Abstract—Multiple-InputMultiple-Output (MIMO) full-duplex
relaying (FDR) has been considered as an efficient technique
to provide coverage to users where their direct links from the
base station (BS) are too weak for reliable signal reception.
However, when multiple MIMO full-duplex relays are deployed
in a network, the signal reception quality relies on the effective
suppression of multiple types of interference. In this paper,
the distributed beamforming is studied for the MIMO FDR
network, by formulating a power minimization problem with
a non-strict convex objective function (total transmit power of
both the BS and all the relays in the network) under individual user rate constraints. We come up with two iterative distributed
beamforming algorithms, Algorithm 1 for relays equipped with
single receive antenna and Algorithm 2 with multiple receive
antennas. The former can yield a global optimal solution of the
power minimization problem, while the latter can only yield
a local optimal solution due to conservative successive convex
approximations performed at each iteration, and a rigorous
analysis on the upper bounds of step sizes is also proposed
to guarantee their convergence. The proposed two algorithms
only require local information exchange between relays, and
hence are scalable for different network sizes and topologies.
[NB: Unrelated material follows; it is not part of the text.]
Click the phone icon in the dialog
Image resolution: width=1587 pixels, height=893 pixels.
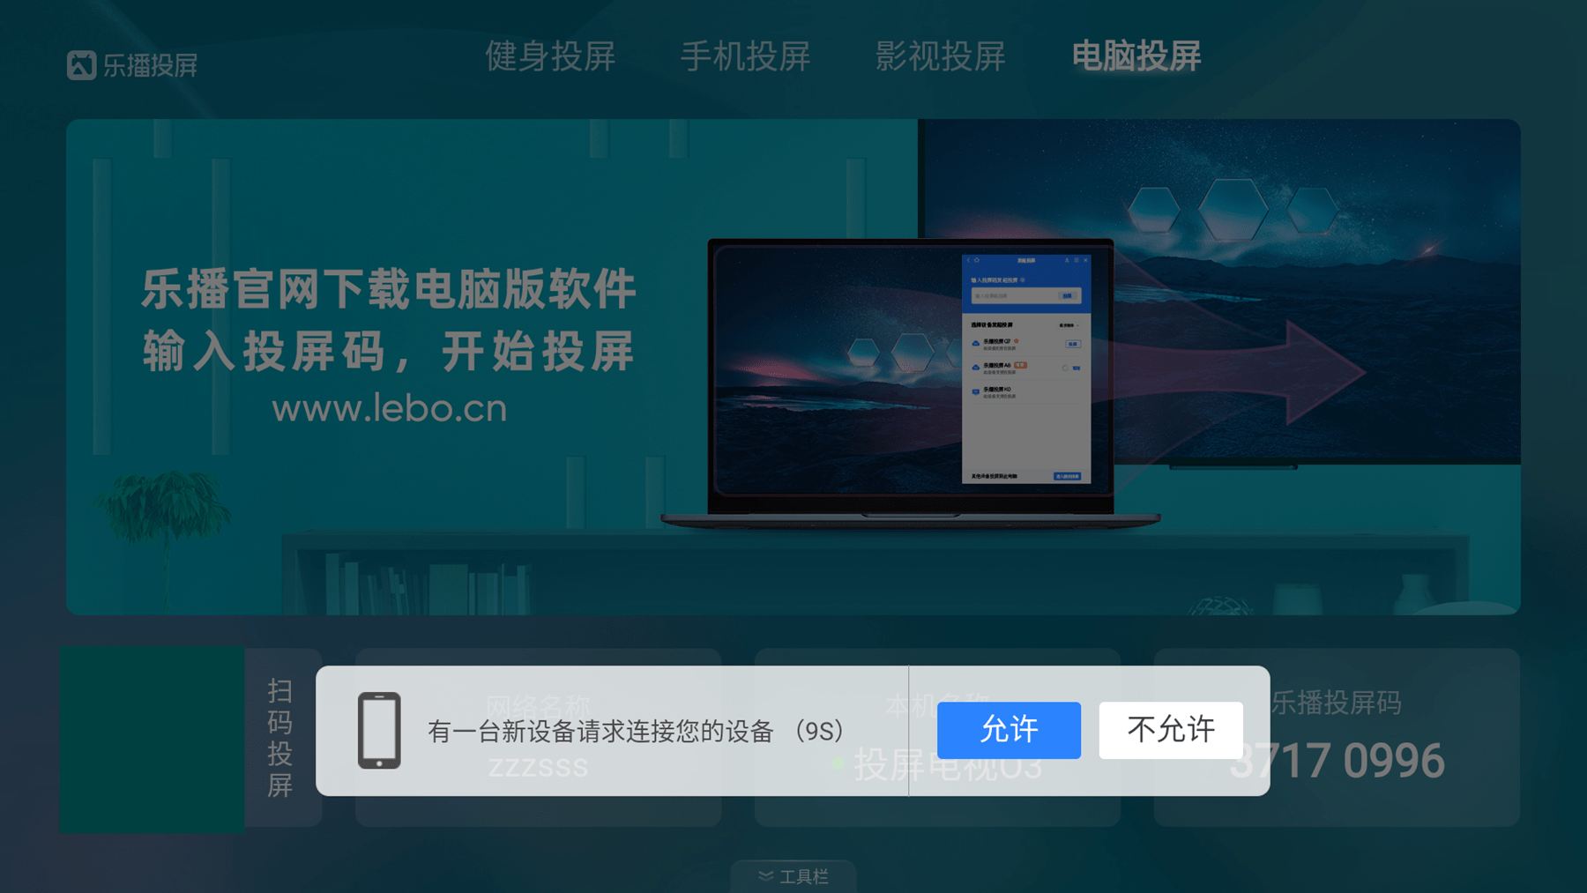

An “early termination” strategy in the operation of the proposed
two algorithms is also presented to acquire an acceptable transmit
power solution with less computation time consumption, and thus
suitable for realistic applications. Finally, some simulation results
are provided to demonstrate that the proposed two algorithms
perform well and significantly better than the existing state-ofthe-art scheme reported in [22].